Grande distribution: la concurrence ne concerne pas l’Outre-mer

— Par Julien Sartre —

Alors que les Ultramarins ne cessent de protester contre la vie chère, l’Autorité de la concurrence, avec l’aval du Conseil d’État, vient de donner son feu vert à une nouvelle opération de concentration dans la grande distribution, renforçant encore l’économie de rente qui domine dans ces collectivités.

Dans les collectivités d’Outre-mer, la concurrence semble appelée à rester à l’état de principe ou de vœu pieux. Alors que les pouvoirs publics – en réponse aux dizaines de manifestations contre la vie chère qui ont eu lieu ces dernières années en Martinique, en Guadeloupe, en Guyane, à Mayotte ou encore à La Réunion – n’ont cessé de promettre de veiller à un meilleur équilibre économique, l’Autorité de la concurrence adresse un signal inverse. 

L’instance vient de donner à nouveau son feu vert à une opération de concentration dans la grande distribution qui ne peut que renforcer l’économie de rente qui y prévaut. Et le Conseil d’État vient de lui donner raison. Dans une ordonnance rendue publique le 17 juin 2020, la juridiction administrative suprême a indiqué que rien ne s’opposait au rachat de Vindémia par GBH.

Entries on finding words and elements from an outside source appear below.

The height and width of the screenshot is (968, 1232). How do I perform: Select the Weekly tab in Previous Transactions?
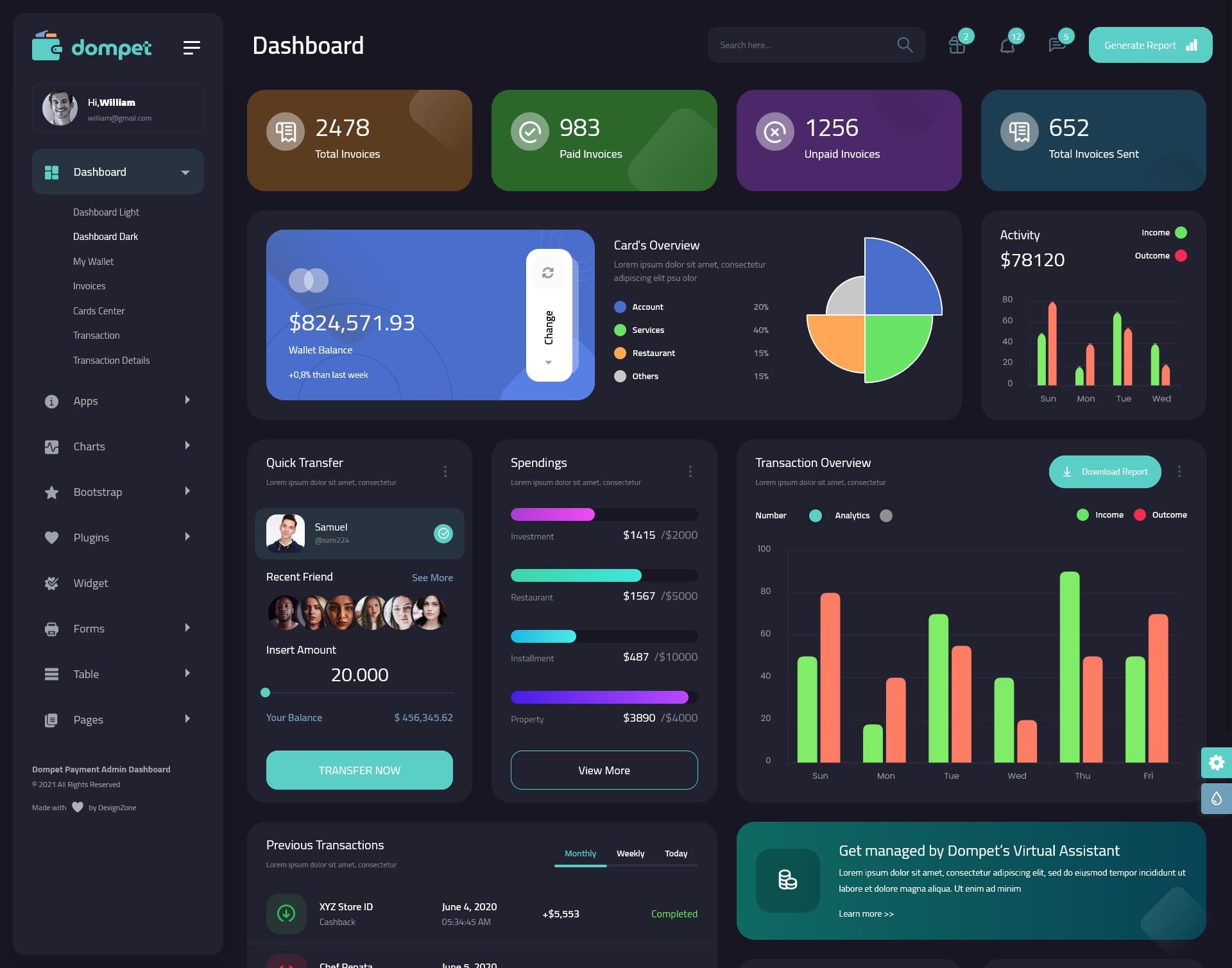click(x=630, y=852)
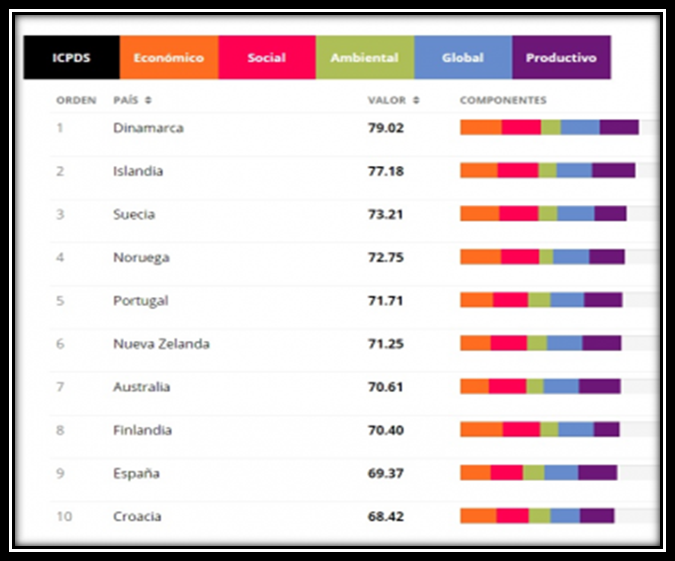The height and width of the screenshot is (561, 675).
Task: Click the ORDEN column header
Action: click(76, 101)
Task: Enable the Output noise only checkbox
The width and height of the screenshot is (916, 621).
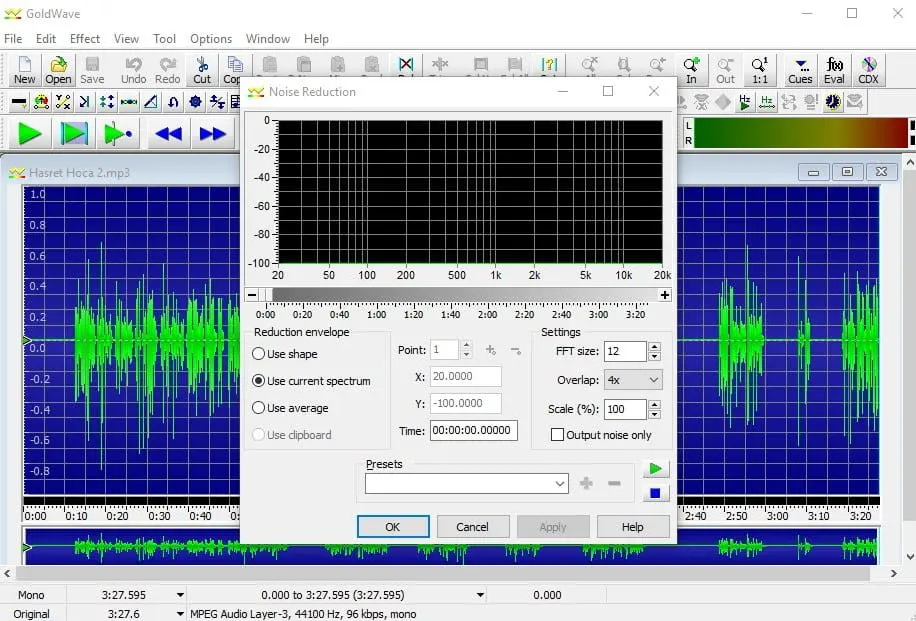Action: [558, 435]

Ce dernier est un de ces empires dont l’Outre-mer français a le secret. Le Groupe Bernard Hayot est bien mieux connu dans les départements et collectivités ultramarines par son acronyme GBH. Il se définit lui-même sur son site Internet comme « un acteur majeur de la distribution en Outre-mer, en développement sur ses implantations à l’international ». France métropolitaine, Nouvelle-Calédonie, Guyane, Antilles françaises, Ghana, Algérie…, l’énumération des endroits où GBH est présent n’a d’équivalent que la liste des secteurs clés où le groupe opère. Grandes surfaces alimentaires, commerce de détail, bricolage, équipements sportifs, pièces automobiles, voitures, filière laitière, matériaux de construction… Originaire de Martinique, cette famille de Békés, les propriétaires terriens et colons en langue créole, dispose d’un patrimoine personnel de 300 millions d’euros, d’après l’estimation du magazine Challenges.

« GBH réalise les deux tiers de son activité dans les pays et territoires d’Outre-mer et son chiffre d’affaires mondial consolidé est à peu près de 3 milliards d’euros », écrit dans une étude détaillée l’Observatoire des prix, des marges et des revenus (Opmer), une institution indépendante soutenue par l’État à La Réunion et précisément mise en place au fil des manifestations contre la vie chère, afin de lutter contre les marges abusives et les monopoles d’importation.

« Plus spécifiquement sur le territoire de La Réunion, le groupe GBH a réalisé en 2018 un chiffre d’affaires d’environ 1,3 milliard d’euros, au travers de ses 52 filiales implantées sur ce territoire, contrôlées à 100 % par GBH ou l’actionnariat familial », poursuit le cabinet Bolonyocte, sollicité par l’Opmr.

Ces chiffres sont déjà datés et ne correspondront plus à la réalité dans quelques semaines seulement : GBH a obtenu de l’Autorité de la concurrence l’autorisation de racheter le groupe Vindémia, filiale du groupe Casino. La décision n’a pas encore été publiée mais l’Autorité de la concurrence s’est fendue d’un communiqué de presse qui officialise son assentiment à l’opération de concentration.

Vindémia, une filiale du groupe Casino, est présent dans le secteur de la grande distribution à La Réunion, à Mayotte mais aussi à Madagascar et à l’île Maurice. Rendu public, le montant de la transaction est de 219 millions d’euros.

Grâce à cette opération, le groupe d’origine martiniquaise contrôlera au moins 27 % du secteur de la grande distribution à La Réunion. Et occupera une place inédite dans l’économie de ce département d’Outre-mer comme dans les autres territoires où GBH est implanté. De quoi faire bondir associations de consommateurs, personnalités politiques et syndicats. Toujours selon les chiffres de l’étude commandée et validée par l’Opmr, pas moins de 45 % des dépenses de consommation courante d’un ménage réunionnais tomberont dans l’escarcelle de GBH.

Encore ces chiffres ne concernent-ils que les dépenses finales. Il faut aussi y intégrer les centrales d’achats et les groupements de fournisseurs. GBH va donc se retrouver à la tête d’un empire intégré verticalement, ce qui explique à la fois les craintes que l’élargissement de son activité suscite et les risques d’emprise sur l’économie des Outre-mer.